### ACTIVITY LIST:
a. According to the market commentary, by how much has Bitcoin fallen this year?
b. Please copy word for word the portion of the market commentary between "Tomorrow’s University of" and "a hawkish direction.", inclusive.

### EXTRACTED TEXT:
****************************************
Markets are generally flat ahead of this morning’s inflation data. Investors are expecting to see more evidence of an easing in pressures, but are also prepared to sell assets if prices rise by more than anticipated.
The headline consumer price index is expected to rise 0.6 percent month-over-month in October, up 7.9 percent year-over-year. With food and energy excluded, the core measure is seen rising 0.5 percent and 6.5 percent. The pace of price changes has decelerated in recent months, but inflation remains near four-decade highs, well above the Federal Reserve’s target range.
Despite a small recovery this morning, the market for capitalist Tamagotchis continues to fall in value. The collapse of FTX has dragged valuations down across the crypto market, with Bitcoin down almost 77 percent this year. Despite comparisons with the Lehman Brothers default in 2008, cross-asset linkages remain relatively small, and signs of contagion in the traditional financial sector have been minimal. We’re relieved to know that no one actually considered replacing fiat currencies with such highly-speculative trading vehicles.
Hopes for a reversal in China’s “zero-covid” policies are fading as infection counts rise and lockdown restrictions multiply. Flare ups are underway in some of the country’s most economically-powerful regions – including Beijing, Guangzhou, and Chongqing – and statements from top leaders suggest that control efforts could be tweaked, but not rolled back in coming months. We remain watchful for signs of a wider deployment of mRNA vaccines in the world’s second-largest economy – something that seems to have proven politically infeasible thus far.
Oil prices are down sharply, with global benchmarks trading near two-week lows as demand concerns hit investor sentiment. Barrels of West Texas Intermediate are going for $85, and Brent is back near $92 after breaching the $100 mark earlier this week.
The Canadian dollar is trading north of 1.35 once more, weighed down by widespread risk aversion and deepening weakness in US equity markets. Success for the Democrats in the Georgia runoff election could help lift sentiment further out, but we don’t expect a repeat of the reaction two years ago, when a Senate seat flip set the stage for a continued fiscal spending boost. Persistent inflation concerns are likely to keep government spending constrained for many months – if not years – to come.
Initial claims for unemployment benefits are seen climbing to 220,000 in the week ended November 5. This might mark a modest increase from the 217,000 recorded a week earlier, but would confirm continued strength in the US labor market.
The day is crammed with Federal Reserve speeches, with Harker, Logan, Daly, Mester, George, and Williams all scheduled to talk. We expect officials to continue guiding market expectations toward a smaller, half-percentage-point hike at the December meeting, but differences in messaging could trigger low-intensity volatility in rates markets.
Tomorrow’s University of Michigan consumer sentiment data could prove market-moving. Inflation expectations seemed well-anchored until October – when the 5-to-10 year estimate jumped to 2.9 percent – making investors wary of further increases. The Fed and other central banks have suggested that they are focused on keeping consumer expectations restrained, meaning that an upside surprise could shift rate forecasts in a hawkish direction.
****************************************
### DATASET ENTRIES:
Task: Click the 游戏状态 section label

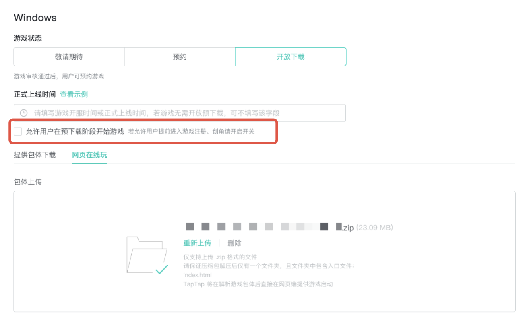Action: [28, 39]
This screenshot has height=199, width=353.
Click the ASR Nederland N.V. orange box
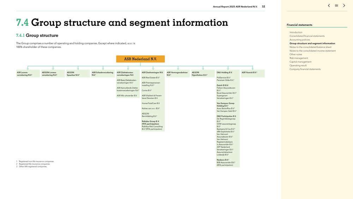[140, 59]
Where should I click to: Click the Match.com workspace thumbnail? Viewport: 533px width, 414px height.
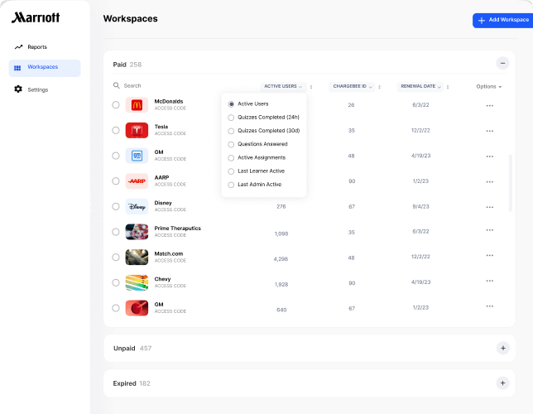coord(137,258)
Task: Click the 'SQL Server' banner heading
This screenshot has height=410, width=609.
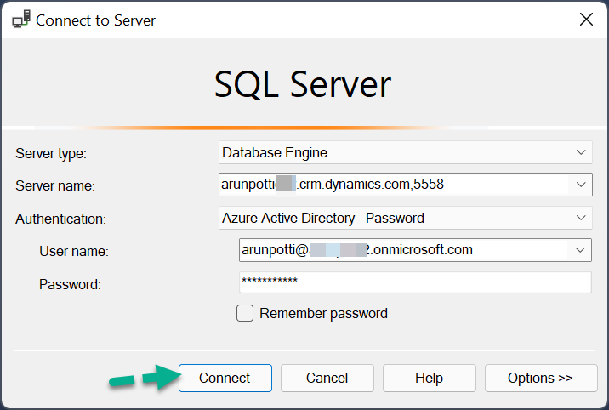Action: coord(303,84)
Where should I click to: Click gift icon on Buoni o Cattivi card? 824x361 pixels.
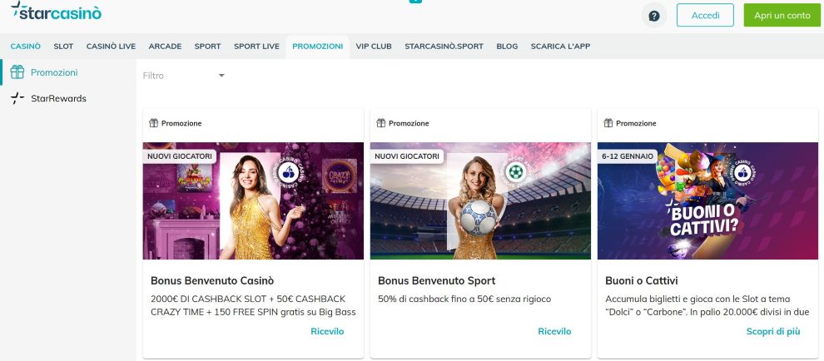tap(608, 123)
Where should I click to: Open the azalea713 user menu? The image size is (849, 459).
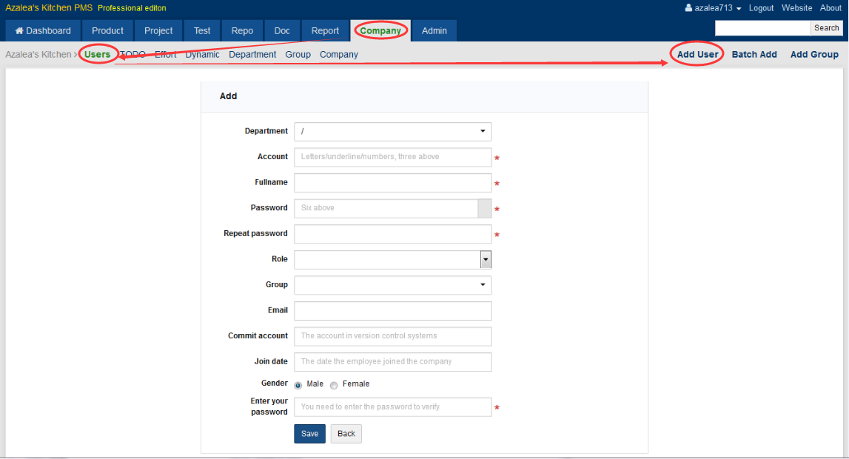713,8
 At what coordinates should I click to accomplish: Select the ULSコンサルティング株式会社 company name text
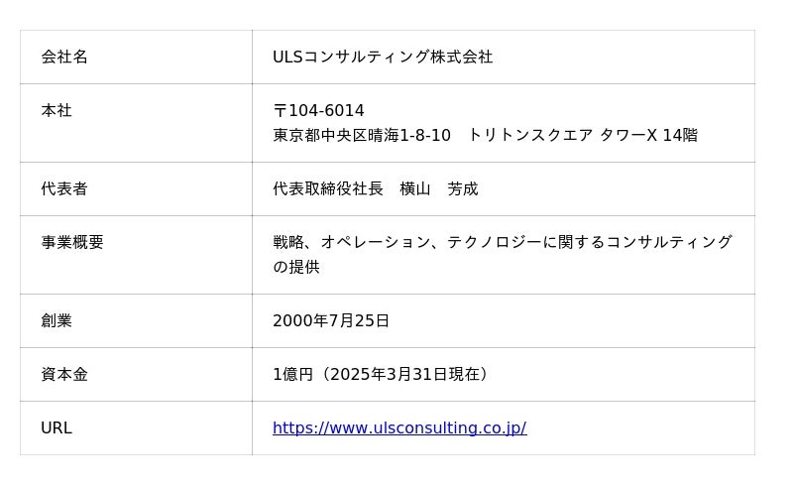[x=383, y=58]

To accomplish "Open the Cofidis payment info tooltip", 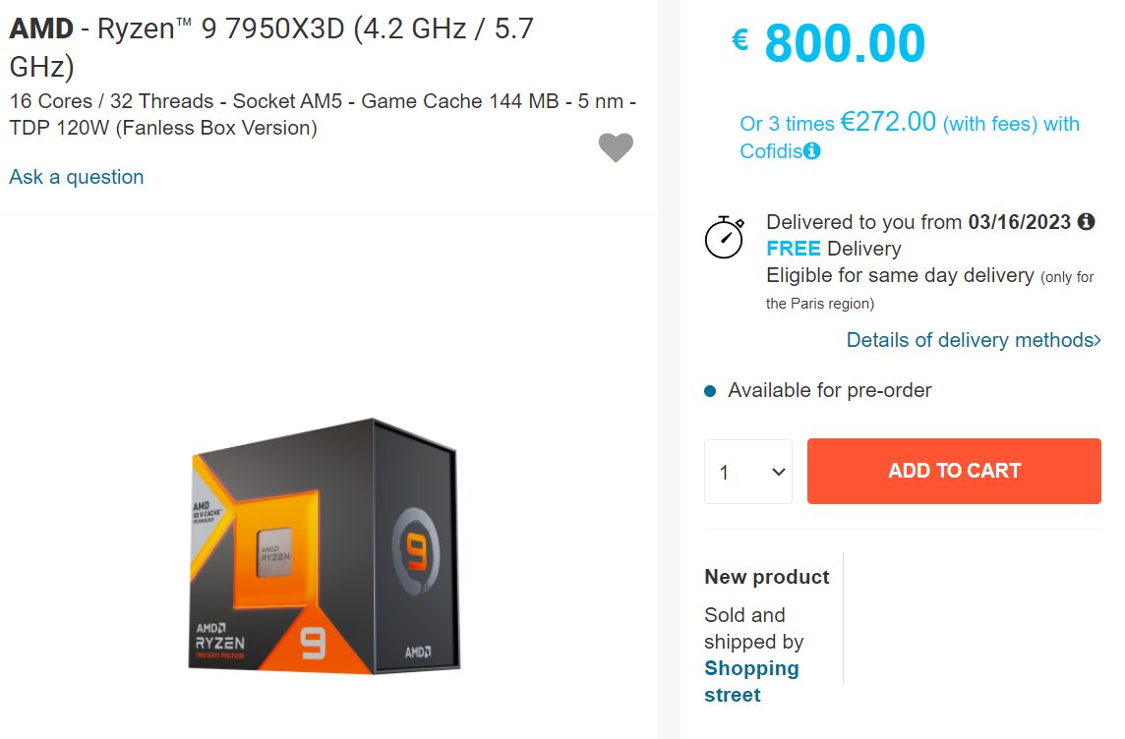I will tap(810, 151).
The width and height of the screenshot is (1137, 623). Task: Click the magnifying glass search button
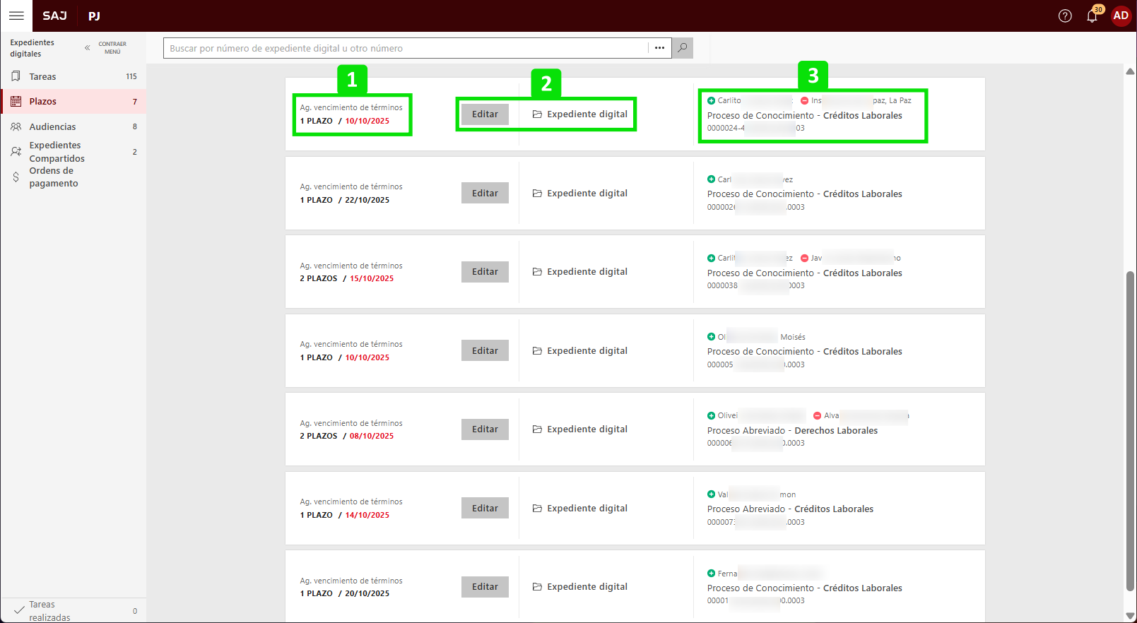pos(683,48)
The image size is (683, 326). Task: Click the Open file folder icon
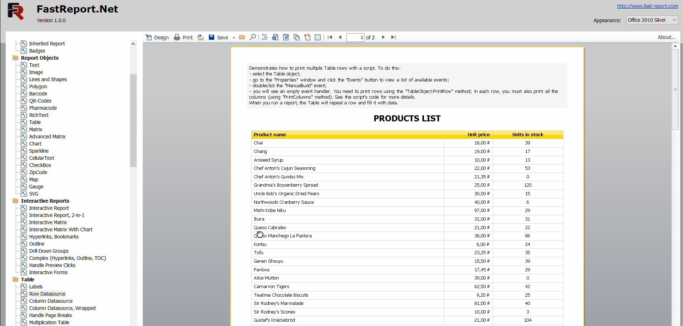pyautogui.click(x=201, y=37)
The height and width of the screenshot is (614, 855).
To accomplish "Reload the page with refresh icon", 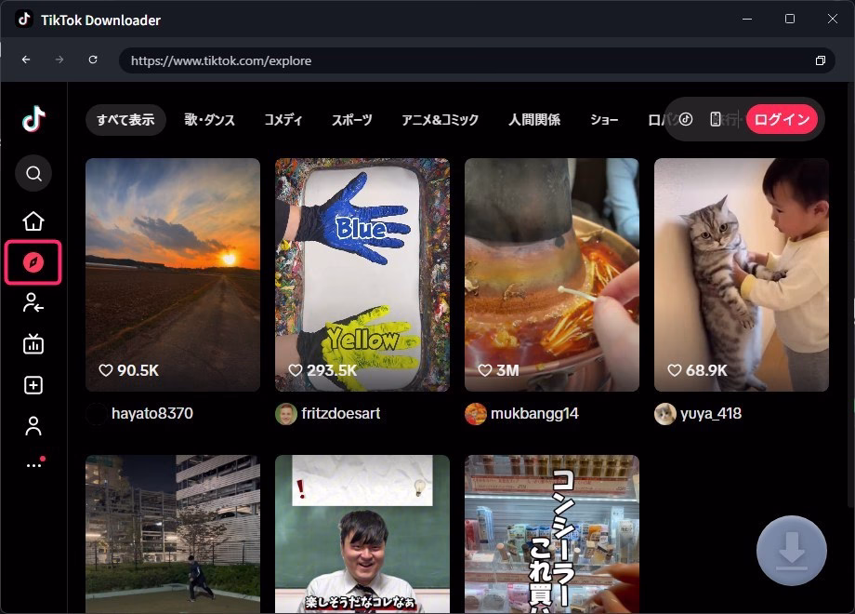I will 93,60.
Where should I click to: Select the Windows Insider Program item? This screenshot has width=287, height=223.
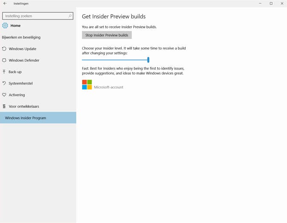(x=26, y=118)
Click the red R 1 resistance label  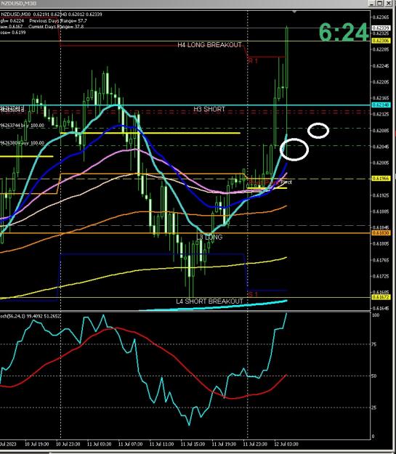tap(253, 61)
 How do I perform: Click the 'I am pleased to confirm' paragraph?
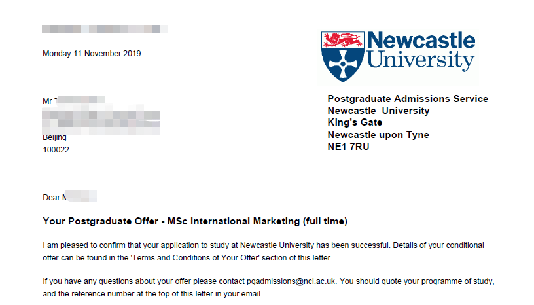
****************************************
### ANSWERS FOR THE TASKS:
a. Almost 77 percent.

b.
Tomorrow’s University of Michigan consumer sentiment data could prove market-moving. Inflation expectations seemed well-anchored until October – when the 5-to-10 year estimate jumped to 2.9 percent – making investors wary of further increases. The Fed and other central banks have suggested that they are focused on keeping consumer expectations restrained, meaning that an upside surprise could shift rate forecasts in a hawkish direction.